EXERCISE AIM
Pull out every line of the records below that contains the word "will".

RECORDS TO PROCESS
******

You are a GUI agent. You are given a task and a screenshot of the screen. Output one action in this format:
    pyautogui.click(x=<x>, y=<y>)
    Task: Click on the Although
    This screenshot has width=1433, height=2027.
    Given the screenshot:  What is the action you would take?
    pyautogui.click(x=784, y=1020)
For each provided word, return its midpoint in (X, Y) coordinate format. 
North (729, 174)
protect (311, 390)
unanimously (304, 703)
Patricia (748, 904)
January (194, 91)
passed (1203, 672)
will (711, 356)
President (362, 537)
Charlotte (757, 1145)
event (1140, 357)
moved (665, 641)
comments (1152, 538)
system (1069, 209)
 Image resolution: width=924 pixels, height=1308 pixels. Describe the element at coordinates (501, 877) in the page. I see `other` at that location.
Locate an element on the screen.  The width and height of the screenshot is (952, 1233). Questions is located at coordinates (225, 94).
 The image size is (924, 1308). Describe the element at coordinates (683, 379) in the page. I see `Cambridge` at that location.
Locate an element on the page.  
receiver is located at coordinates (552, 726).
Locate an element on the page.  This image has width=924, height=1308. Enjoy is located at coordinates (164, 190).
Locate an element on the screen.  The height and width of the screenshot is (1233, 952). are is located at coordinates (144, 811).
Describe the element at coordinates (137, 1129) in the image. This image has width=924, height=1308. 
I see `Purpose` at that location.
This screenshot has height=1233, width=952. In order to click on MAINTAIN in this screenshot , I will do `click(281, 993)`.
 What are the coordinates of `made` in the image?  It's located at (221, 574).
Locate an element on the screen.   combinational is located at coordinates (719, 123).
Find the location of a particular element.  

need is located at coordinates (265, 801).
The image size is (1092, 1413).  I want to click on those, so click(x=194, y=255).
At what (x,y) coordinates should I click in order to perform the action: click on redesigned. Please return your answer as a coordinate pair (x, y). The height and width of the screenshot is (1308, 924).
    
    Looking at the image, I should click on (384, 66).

******

ANSWER TO THIS EXERCISE
will (711, 356)
This screenshot has height=1233, width=952. In order to click on MAINTAIN in this screenshot , I will do `click(281, 993)`.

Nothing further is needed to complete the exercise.